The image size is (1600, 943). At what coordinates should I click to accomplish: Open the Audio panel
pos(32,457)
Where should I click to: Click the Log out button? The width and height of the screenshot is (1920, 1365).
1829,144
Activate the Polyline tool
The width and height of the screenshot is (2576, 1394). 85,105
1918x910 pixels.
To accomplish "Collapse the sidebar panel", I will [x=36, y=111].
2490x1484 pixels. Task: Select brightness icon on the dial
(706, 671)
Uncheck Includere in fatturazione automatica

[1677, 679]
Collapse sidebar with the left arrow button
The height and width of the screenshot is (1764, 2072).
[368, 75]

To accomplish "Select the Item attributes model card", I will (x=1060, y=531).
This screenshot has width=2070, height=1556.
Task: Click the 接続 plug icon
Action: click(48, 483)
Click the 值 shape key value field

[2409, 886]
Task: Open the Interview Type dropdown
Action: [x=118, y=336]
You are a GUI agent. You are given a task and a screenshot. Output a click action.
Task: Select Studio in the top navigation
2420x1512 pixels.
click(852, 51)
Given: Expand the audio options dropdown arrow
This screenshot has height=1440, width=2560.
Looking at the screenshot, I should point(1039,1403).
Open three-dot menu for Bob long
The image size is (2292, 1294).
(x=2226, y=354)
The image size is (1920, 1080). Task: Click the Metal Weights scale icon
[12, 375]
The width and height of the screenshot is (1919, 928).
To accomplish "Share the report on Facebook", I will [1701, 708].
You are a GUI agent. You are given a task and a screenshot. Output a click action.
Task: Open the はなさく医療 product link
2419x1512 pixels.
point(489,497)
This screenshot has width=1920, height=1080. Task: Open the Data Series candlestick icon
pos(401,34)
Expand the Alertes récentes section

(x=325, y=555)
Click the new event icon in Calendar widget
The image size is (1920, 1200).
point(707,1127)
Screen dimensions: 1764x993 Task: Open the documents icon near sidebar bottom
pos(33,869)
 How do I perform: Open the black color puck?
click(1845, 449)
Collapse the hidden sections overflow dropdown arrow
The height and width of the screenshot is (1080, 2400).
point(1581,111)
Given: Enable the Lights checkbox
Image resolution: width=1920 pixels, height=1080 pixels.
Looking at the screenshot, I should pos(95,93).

▶ _THE TASK_
Return exactly the opening lines of the listing above, ending with the line that has "Task: Select Studio in the top navigation".

▶ _RESPONSE FOR THIS EXERCISE_
The image size is (1600, 943). At what coordinates should I click to accomplish: Open the Audio panel
pos(32,457)
Where should I click to: Click the Log out button? The width and height of the screenshot is (1920, 1365).
1829,144
Activate the Polyline tool
The width and height of the screenshot is (2576, 1394). 85,105
1918x910 pixels.
To accomplish "Collapse the sidebar panel", I will [x=36, y=111].
2490x1484 pixels. Task: Select brightness icon on the dial
(706, 671)
Uncheck Includere in fatturazione automatica

[1677, 679]
Collapse sidebar with the left arrow button
The height and width of the screenshot is (1764, 2072).
[368, 75]

To accomplish "Select the Item attributes model card", I will (x=1060, y=531).
This screenshot has width=2070, height=1556.
Task: Click the 接続 plug icon
Action: click(48, 483)
Click the 值 shape key value field

[2409, 886]
Task: Open the Interview Type dropdown
Action: [x=118, y=336]
You are a GUI agent. You are given a task and a screenshot. Output a click action.
Task: Select Studio in the top navigation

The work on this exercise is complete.